- [Brief]: Reproduce the lines of the listing from the one containing "Where should I click to: Open the Día" through the one containing "[x=425, y=591]", inclusive, with "Update" swapped for "Refresh" and everything else left as is.

A data block
»»
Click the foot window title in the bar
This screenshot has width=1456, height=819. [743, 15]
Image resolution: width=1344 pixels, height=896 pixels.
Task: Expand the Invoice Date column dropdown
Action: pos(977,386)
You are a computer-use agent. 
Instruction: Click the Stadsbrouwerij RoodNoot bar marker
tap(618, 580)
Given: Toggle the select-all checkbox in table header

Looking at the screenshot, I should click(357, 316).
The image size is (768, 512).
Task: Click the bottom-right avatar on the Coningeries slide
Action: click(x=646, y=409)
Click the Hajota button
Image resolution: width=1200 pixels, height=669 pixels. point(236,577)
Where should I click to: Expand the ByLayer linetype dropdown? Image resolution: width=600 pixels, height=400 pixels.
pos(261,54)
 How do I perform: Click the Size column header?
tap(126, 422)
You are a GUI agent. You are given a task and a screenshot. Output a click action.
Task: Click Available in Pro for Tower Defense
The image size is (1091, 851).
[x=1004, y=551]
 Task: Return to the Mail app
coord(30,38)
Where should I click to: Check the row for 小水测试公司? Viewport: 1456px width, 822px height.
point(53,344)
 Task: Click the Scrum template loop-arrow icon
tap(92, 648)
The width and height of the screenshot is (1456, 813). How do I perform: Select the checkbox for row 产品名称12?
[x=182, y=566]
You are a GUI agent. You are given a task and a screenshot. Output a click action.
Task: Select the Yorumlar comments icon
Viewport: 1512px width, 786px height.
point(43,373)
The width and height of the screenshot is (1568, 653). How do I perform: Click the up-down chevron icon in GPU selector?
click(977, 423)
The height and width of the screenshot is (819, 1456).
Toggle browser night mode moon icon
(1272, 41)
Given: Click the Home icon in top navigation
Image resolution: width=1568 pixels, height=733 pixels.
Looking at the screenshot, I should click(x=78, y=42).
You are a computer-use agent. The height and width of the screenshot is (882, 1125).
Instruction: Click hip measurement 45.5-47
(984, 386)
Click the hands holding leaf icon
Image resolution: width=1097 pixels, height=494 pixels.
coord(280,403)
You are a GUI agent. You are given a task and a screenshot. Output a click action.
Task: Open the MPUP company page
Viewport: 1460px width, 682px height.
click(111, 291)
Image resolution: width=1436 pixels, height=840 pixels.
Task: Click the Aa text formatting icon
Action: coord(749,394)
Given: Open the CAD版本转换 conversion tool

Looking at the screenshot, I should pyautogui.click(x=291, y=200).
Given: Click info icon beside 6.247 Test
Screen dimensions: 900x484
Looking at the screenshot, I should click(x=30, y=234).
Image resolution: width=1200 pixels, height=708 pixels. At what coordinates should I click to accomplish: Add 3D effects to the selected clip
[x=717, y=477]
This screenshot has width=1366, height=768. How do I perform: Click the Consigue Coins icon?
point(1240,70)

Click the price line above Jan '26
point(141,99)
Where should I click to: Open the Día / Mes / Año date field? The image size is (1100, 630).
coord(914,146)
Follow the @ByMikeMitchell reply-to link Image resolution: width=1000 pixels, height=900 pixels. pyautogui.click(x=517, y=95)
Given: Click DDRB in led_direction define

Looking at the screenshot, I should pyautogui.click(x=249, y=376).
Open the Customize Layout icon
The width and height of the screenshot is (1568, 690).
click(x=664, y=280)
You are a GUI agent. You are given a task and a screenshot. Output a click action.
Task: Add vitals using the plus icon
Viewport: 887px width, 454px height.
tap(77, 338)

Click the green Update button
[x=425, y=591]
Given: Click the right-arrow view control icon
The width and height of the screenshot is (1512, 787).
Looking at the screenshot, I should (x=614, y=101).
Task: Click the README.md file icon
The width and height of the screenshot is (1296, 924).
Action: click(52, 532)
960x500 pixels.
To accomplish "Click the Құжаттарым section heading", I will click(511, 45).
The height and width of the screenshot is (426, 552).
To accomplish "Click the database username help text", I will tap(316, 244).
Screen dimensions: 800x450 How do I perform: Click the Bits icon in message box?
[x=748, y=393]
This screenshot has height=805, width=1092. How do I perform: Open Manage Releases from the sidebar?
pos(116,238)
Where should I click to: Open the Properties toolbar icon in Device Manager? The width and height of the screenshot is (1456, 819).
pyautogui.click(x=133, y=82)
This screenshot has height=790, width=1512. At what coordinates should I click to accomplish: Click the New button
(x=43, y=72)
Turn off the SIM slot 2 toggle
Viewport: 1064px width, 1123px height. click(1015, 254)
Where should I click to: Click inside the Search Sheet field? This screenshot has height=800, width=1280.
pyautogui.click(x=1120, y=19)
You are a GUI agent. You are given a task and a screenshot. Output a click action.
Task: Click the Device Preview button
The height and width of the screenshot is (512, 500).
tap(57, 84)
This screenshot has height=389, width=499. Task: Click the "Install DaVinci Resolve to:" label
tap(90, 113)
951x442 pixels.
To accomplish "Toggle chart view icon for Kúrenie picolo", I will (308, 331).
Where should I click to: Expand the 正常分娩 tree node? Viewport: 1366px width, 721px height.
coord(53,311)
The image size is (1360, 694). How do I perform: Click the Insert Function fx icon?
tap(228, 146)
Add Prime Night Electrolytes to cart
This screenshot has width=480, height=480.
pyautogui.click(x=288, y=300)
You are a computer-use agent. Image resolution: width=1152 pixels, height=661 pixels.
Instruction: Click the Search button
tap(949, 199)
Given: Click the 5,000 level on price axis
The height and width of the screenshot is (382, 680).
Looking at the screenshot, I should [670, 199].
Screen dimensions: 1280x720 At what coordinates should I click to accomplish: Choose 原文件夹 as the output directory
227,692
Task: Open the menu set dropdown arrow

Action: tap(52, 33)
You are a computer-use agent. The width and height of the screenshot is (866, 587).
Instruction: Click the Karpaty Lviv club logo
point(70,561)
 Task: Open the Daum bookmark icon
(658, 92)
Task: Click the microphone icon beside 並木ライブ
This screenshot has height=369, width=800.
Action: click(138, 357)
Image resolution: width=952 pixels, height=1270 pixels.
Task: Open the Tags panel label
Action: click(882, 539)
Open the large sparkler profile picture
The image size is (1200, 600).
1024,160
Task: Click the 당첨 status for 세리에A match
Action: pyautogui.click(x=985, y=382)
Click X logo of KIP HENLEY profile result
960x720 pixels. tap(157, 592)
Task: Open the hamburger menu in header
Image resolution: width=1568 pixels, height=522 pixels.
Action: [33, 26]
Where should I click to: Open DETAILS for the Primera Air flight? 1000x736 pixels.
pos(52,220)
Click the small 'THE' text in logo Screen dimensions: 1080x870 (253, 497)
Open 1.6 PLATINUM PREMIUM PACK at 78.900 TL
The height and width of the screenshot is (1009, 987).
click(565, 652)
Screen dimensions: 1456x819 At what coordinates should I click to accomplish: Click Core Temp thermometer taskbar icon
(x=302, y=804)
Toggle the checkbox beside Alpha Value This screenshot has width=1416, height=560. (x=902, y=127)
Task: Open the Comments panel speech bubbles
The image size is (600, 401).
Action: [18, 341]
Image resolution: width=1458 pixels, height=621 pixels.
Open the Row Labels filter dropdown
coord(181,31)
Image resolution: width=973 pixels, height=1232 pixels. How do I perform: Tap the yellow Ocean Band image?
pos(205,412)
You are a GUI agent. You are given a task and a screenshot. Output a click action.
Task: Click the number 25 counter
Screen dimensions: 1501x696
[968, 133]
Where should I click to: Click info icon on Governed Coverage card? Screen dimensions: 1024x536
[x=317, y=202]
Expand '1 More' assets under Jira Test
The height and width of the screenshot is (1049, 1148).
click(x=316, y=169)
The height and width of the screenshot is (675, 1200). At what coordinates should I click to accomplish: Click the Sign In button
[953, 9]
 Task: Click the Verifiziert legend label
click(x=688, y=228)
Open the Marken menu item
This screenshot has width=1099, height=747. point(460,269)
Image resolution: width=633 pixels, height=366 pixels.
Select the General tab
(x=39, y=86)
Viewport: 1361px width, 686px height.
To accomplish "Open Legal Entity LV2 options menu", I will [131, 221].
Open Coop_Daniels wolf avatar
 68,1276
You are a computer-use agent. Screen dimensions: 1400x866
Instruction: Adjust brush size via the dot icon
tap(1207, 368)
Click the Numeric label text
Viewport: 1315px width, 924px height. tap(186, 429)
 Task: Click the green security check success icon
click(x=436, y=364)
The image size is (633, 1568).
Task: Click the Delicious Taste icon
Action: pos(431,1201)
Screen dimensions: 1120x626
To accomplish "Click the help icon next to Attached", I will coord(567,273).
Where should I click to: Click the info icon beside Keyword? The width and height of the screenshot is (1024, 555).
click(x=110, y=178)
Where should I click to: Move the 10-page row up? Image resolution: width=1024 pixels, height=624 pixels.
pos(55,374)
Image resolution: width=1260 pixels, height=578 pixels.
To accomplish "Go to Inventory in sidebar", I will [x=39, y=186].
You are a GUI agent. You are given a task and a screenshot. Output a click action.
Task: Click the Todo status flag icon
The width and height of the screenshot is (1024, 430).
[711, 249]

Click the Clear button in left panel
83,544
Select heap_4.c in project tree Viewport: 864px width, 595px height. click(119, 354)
««
- [Reply to the task]:
Where should I click to: Open the Día / Mes / Año date field? The image size is (1100, 630).
coord(914,146)
Follow the @ByMikeMitchell reply-to link Image resolution: width=1000 pixels, height=900 pixels. pyautogui.click(x=517, y=95)
Given: Click DDRB in led_direction define

Looking at the screenshot, I should pyautogui.click(x=249, y=376).
Open the Customize Layout icon
The width and height of the screenshot is (1568, 690).
click(x=664, y=280)
You are a GUI agent. You are given a task and a screenshot. Output a click action.
Task: Add vitals using the plus icon
Viewport: 887px width, 454px height.
tap(77, 338)

Click the green Refresh button
[x=425, y=591]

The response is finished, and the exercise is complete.